Dean's List by David TuttleMaybe it was doomed from the start by being named Ogg Hall. It falls from the lips with a thud: part odd, part egg. It was my dorm for three years in college, but more than that, has been a home in my heart ever since. And they are tearing it down.

Ogg Hall was ill-fated by other things besides its name. It is a twin-tower, 13-story monster, designed and built at a time in the 1960s when large blocks of space mattered more than comfort. No air conditioning (not that it was needed in Madison, Wisconsin), room doors that opened to concrete walls (today a dorm-design no-no), public area showers and rest rooms, and a legend – true or not – that the city code had to be changed later because the rooms were built too small.

I loved it. When I first learned that I was assigned to interview at Ogg, unaffectionately called “the Zoo,” notorious for its rowdiness and lack of charm, my heart sank. Then I interviewed with a man named Jeff Janz and concluded that hey, if he can like it here, maybe I could too.

What would follow were some of the best memories of my life. It was a boisterous hall, but it was fun. The residents were like the ones in the coveted lakeshore halls, but they, like me, had a bunker mentality. We could make this place home. The programs were incredible: the Ogg Jog charity run, the House parties, the winter games on the muddy IM field, “Bob” Newhart with a twist, trips to Milwaukee for Brewer games, and more. We had characters galore all over the building.

The staff became best friends and had a role model and mentor in our new boss, Susan Winter. Still today I am in touch with fellow RAs (technically House Fellows) Muff, Sid, Behemoth, T-Bone, Miss Bill, Stebs, and Rag, to name a few. We had our own campus officers named Sasso and Ooboo, trips to the hospitals, fights, noise, and with an 18-year-old drinking age, virtually no alcohol violations. But there was stress, and angst, and too many residents for too few staff. With its highs and lows, Ogg became more important than class for some of us.

In Residential Life at Trinity we like the slogan “Always Home.” This is a nod to the skyline campus location (where Trinity finally settled down after three previous moves). It also reminds us that this campus is not only home to students now, but also to the alumni we welcome back later.

My friends in the Ogg community stood by me when I lost a parent and a family home (we sold the house I grew-up in) at age 20. The more they gave, the more I wanted to give back.

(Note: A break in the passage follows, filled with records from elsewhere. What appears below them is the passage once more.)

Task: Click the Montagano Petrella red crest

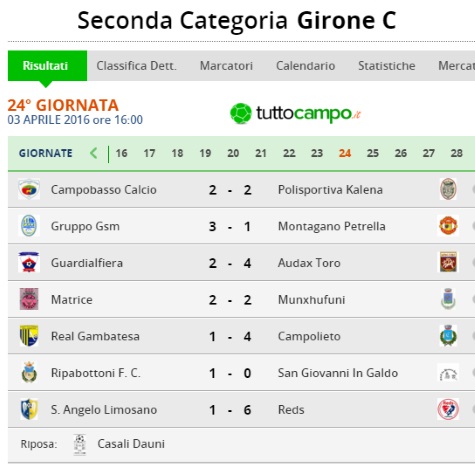Action: tap(448, 226)
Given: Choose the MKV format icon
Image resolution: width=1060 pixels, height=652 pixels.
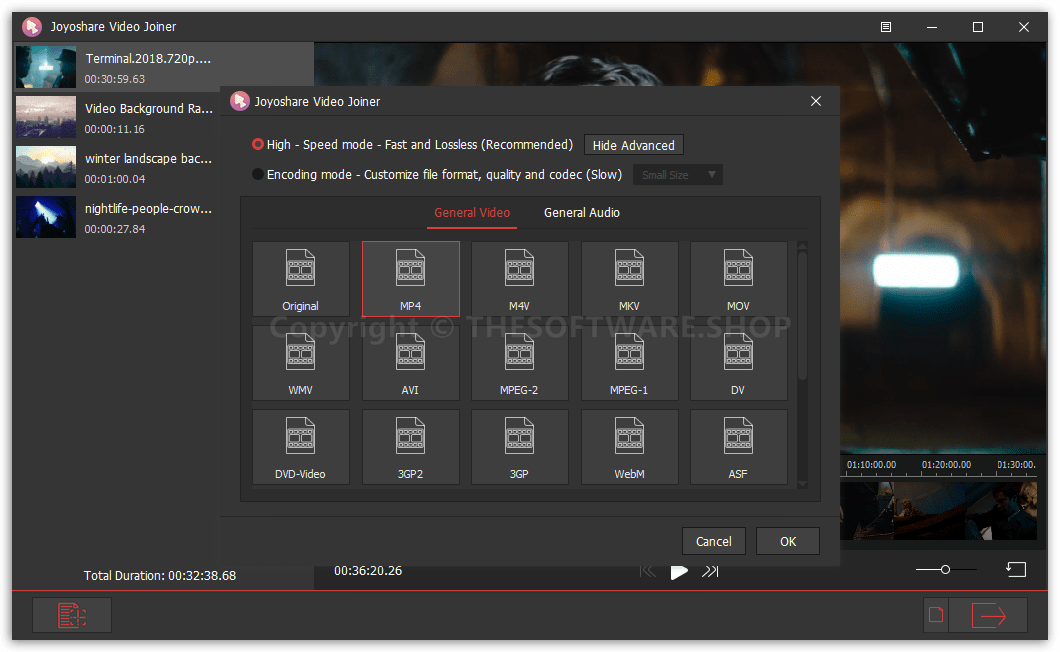Looking at the screenshot, I should click(x=629, y=278).
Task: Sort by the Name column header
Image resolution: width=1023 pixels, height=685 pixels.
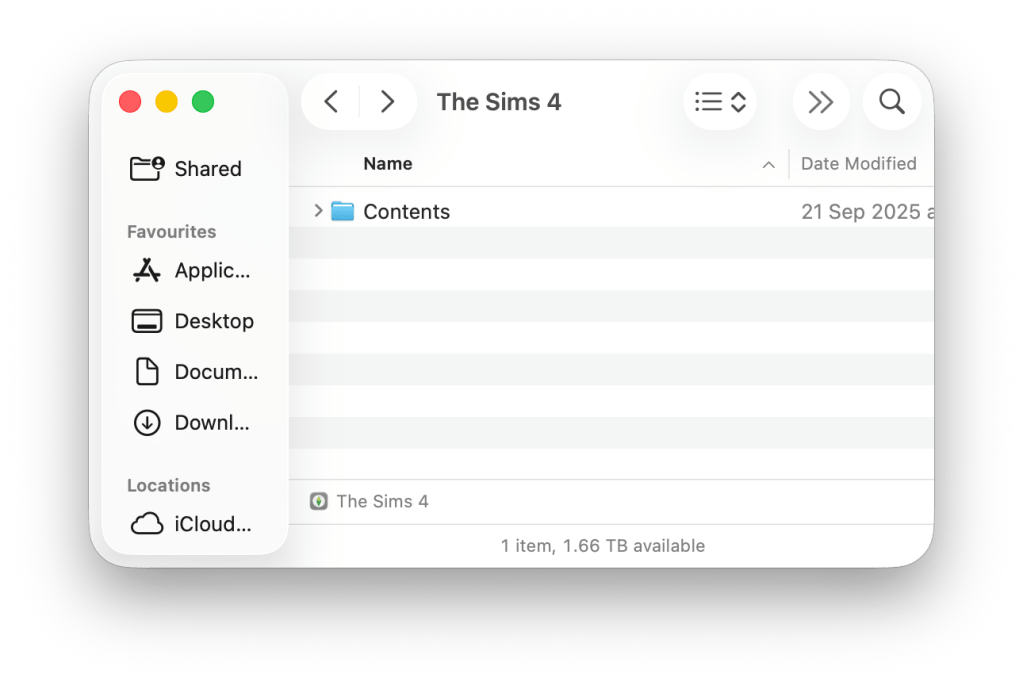Action: [x=388, y=164]
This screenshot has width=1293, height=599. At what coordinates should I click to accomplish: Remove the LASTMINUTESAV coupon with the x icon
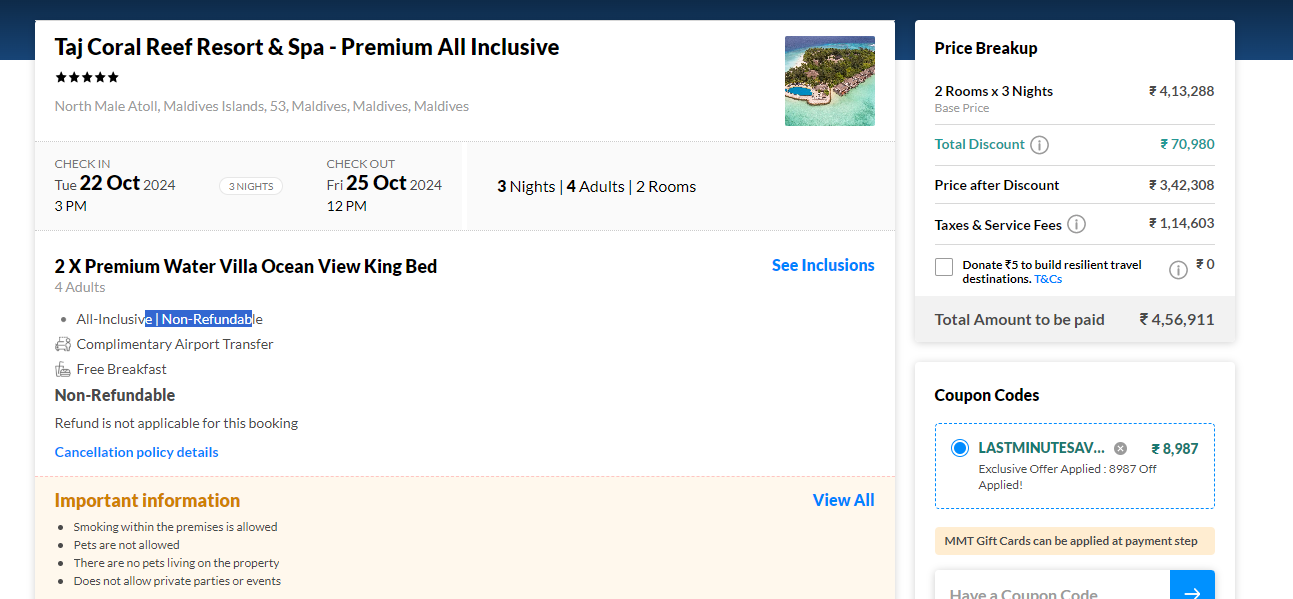coord(1121,448)
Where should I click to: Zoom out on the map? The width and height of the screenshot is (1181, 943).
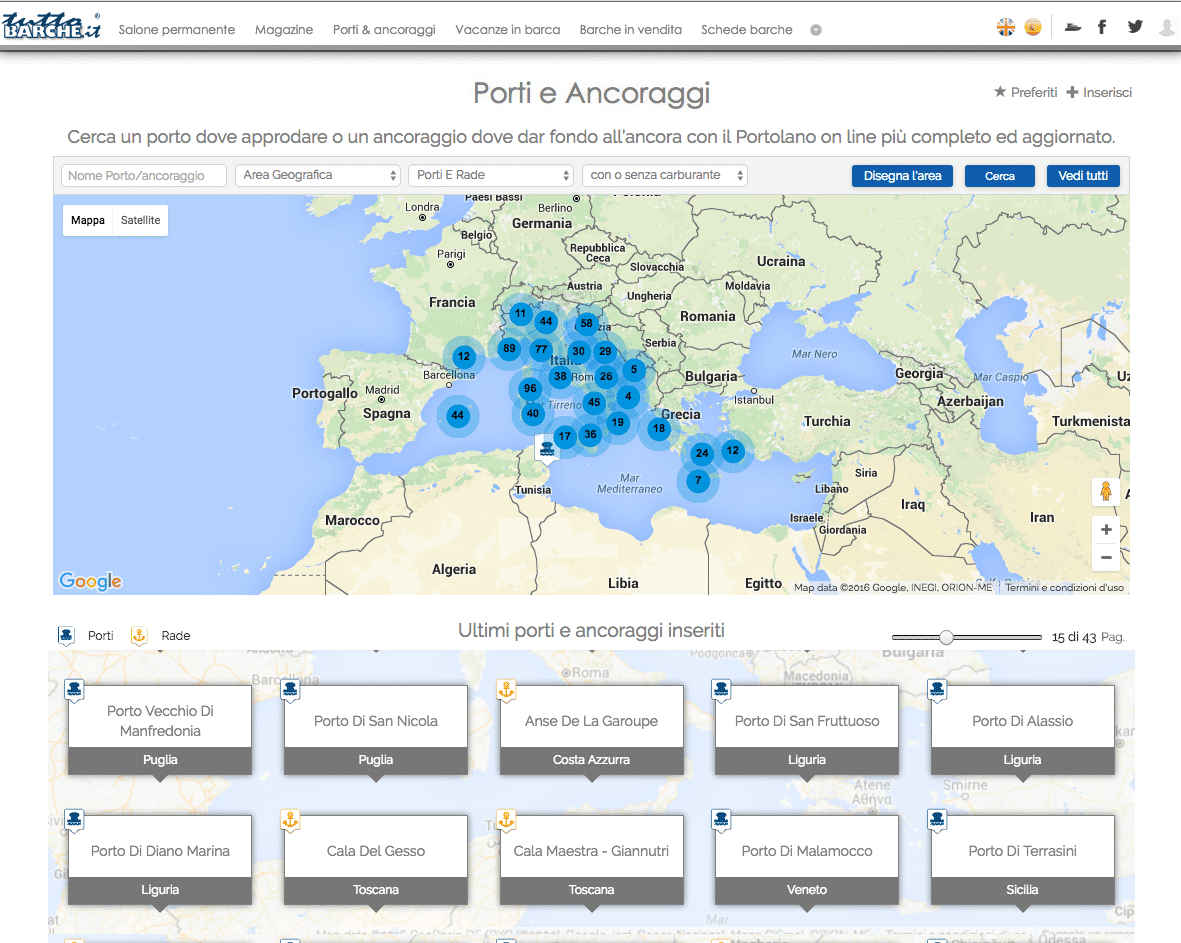[x=1106, y=557]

When it came time to leave, I had to be pushed out the door.

The new facility will fit the needs of today’s students. They won’t have to meet new friends at 2:00 a.m. in the bathroom, brushing their teeth after a night on State Street. They won’t have to be weighed down by all the concrete, the slow, broken elevators, or the cramped quarters.

It will be far better, but it will never be Ogg. It will never be home.